Other than a rise in AIDS-related deaths, the productive population group aged 24 to 45 years was most affected by the HI virus, rather than older Swazis.
"Deaths among infants and young children have also risen due to HIV/AIDS, mainly as a result of the transmission of the disease from mother to child", the researchers observed.
Information from secondary sources showed that the number of Swazis living in urban areas declined from 30 percent in 1997 to 25 percent in 2003.
"This affirms what we find anecdotally - that Swazis living in urban areas, who get sick from AIDS, return to their family's rural homestead to live out the rest of their shortened lives. This would explain a population shift from town to country," said Margaret Dlamini, an executive with the AIDS Support Centre, a testing and counselling facility in the central commercial town of Manzini.
AIDS had also dramatically impacted the age dependency ratio, which looks at how many children under 14 and elderly persons over 65 depend on an economically productive family member. Although AIDS mortalities have cut into the number of breadwinners nationwide, the survey found that the dependency ratio had decreased (or improved) substantially since 1986, when an average 125 persons depended on 100 productive people, to 90 persons in 2003 - a 27 percent decline. Developed countries have an average of 50 to 60 dependents per 100 productive persons.
The study pointed to lower fertility rates, combined with higher AIDS-related infant mortality, as the cause for the dependency decline.
Some health officials have found fault with the survey, which does not factor in the effect of antiretroviral drugs on future life spans and AIDS mortality.
"The survey uses chronic illnesses as a proxy for AIDS - this is problematic methodology," the director of one social welfare NGO told IRIN. "Because no one will admit that a family member has AIDS, it was taken that any person with a chronic illness has AIDS. But what of cancer or tuberculosis, which was rampant in Swaziland before AIDS? The methodology undermines the statistical validity of the results."
In the absence of "large-scale expensive national testing for HIV/AIDS, this survey used proxy indicators, such as chronic illness among age groups 19 to 49, as the next best way to ascertain probable HIV/AIDS prevalence", said Alex Rees, an advisor with VAC.
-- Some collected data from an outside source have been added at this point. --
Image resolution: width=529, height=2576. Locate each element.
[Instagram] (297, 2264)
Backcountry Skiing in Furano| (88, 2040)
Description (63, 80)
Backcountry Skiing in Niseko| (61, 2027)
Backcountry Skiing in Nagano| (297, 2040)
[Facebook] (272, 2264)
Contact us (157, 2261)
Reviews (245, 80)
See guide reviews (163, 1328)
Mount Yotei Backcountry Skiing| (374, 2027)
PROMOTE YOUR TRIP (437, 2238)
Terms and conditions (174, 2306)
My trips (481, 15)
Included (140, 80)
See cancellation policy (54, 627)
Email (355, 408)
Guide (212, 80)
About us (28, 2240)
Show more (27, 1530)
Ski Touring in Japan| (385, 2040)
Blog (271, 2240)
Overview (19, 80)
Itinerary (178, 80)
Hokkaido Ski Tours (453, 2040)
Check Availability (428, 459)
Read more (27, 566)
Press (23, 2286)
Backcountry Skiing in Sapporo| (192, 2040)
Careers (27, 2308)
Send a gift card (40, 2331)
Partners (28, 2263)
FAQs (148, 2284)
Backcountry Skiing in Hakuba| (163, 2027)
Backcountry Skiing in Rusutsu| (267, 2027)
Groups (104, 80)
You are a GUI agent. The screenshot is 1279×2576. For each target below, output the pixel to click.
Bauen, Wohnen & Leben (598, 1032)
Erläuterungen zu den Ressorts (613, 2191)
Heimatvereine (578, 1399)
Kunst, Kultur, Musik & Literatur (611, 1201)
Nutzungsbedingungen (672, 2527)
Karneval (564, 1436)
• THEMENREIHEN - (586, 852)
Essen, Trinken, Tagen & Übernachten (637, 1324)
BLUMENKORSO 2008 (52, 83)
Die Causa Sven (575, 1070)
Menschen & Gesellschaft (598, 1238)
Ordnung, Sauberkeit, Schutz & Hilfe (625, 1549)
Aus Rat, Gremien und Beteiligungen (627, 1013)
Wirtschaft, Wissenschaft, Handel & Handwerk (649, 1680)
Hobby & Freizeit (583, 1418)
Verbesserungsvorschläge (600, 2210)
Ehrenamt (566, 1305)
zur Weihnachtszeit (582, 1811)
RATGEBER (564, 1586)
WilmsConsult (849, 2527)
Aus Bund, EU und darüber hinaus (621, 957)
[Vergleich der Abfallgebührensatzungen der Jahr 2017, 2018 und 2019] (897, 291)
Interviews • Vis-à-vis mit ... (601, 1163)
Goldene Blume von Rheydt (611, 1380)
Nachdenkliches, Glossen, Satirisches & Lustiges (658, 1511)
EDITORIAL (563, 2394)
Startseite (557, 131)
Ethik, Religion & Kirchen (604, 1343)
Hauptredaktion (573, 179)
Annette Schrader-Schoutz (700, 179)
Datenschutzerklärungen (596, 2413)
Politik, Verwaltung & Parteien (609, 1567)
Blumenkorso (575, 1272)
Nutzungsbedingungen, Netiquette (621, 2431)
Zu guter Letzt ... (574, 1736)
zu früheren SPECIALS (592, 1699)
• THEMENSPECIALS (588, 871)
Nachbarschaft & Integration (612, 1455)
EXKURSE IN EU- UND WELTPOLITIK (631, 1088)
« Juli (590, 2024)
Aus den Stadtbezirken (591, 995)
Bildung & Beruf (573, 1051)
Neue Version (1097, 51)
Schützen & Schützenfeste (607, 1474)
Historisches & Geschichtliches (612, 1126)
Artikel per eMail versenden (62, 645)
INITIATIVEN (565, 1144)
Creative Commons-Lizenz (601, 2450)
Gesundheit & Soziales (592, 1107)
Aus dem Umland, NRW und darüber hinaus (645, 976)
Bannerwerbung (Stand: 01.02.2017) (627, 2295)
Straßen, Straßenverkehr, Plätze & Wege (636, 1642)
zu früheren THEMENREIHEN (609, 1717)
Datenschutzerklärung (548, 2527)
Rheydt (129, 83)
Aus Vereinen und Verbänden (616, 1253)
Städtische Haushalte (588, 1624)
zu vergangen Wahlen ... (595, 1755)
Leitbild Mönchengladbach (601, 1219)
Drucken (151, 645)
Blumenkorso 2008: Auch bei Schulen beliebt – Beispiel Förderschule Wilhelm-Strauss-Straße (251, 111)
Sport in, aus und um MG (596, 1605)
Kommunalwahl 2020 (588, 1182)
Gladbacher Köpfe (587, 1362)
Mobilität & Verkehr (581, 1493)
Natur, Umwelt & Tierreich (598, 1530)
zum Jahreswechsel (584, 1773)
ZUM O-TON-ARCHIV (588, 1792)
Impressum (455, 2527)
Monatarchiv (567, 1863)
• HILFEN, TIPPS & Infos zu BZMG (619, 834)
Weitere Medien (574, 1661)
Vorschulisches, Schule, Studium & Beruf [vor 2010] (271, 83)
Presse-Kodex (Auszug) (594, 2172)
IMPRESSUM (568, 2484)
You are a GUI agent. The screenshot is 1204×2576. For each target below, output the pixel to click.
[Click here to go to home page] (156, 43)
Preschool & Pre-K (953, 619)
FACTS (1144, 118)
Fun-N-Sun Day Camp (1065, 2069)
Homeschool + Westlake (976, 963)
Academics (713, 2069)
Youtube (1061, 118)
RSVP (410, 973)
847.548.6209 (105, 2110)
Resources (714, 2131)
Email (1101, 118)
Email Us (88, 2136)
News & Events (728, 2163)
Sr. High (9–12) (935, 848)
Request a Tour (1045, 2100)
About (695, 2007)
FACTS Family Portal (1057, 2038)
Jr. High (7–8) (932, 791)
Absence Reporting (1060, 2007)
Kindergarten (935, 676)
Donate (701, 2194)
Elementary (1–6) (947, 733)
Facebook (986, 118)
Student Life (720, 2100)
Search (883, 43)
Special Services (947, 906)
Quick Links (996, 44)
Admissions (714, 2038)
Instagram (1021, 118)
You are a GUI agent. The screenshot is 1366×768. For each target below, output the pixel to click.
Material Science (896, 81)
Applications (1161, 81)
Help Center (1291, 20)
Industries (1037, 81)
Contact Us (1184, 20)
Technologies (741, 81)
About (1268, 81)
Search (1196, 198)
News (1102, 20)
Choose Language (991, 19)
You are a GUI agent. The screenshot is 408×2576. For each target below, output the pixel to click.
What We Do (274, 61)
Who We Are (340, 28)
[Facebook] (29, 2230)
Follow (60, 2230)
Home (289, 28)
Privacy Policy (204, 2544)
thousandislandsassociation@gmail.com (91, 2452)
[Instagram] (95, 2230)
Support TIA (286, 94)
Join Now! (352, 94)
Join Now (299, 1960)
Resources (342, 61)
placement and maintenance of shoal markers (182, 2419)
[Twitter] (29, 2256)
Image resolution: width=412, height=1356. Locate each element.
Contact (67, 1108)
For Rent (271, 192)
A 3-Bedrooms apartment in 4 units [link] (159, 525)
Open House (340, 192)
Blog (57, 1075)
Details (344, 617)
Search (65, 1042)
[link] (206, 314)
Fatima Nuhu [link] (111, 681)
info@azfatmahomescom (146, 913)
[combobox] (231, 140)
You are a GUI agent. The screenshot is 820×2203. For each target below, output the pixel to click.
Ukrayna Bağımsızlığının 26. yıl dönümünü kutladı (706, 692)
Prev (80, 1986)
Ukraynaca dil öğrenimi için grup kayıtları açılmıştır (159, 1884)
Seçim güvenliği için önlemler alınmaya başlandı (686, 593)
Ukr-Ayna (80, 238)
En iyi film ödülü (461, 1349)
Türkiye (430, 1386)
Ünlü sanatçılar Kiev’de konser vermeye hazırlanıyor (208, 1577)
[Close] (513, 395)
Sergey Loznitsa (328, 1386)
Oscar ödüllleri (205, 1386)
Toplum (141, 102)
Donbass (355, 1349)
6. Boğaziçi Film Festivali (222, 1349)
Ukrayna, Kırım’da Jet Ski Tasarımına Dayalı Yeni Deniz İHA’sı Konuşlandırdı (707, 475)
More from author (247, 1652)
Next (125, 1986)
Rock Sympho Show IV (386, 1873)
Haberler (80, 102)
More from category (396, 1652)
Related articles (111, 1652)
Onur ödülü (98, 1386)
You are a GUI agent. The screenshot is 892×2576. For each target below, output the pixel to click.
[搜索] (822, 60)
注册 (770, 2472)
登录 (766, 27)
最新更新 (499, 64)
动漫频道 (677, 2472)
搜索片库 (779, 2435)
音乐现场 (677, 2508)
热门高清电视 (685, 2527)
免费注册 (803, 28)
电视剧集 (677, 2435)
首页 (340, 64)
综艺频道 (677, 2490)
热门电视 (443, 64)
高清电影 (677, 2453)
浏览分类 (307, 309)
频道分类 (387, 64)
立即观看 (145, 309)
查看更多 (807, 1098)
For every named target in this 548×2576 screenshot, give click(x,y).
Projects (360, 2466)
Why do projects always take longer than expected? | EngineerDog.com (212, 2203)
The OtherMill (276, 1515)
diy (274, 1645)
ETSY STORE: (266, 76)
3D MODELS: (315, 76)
"The age group between 19 and 49 years is normally very healthy, with low levels of illness and death. Incorporating persons with other illnesses, such as cancer or heart disease, in the statistics is possible, but levels are judged to be very low. The use of proxy indicators also provides those interviewed with confidentiality, which is important when stigma to HIV/AIDS plays such a damaging role in society," Rees explained.
The ministry of health is planning a nationwide household health survey, beginning in June, in which respondents will be asked if they or any household members have HIV. Blood tests will be taken as substantiating evidence.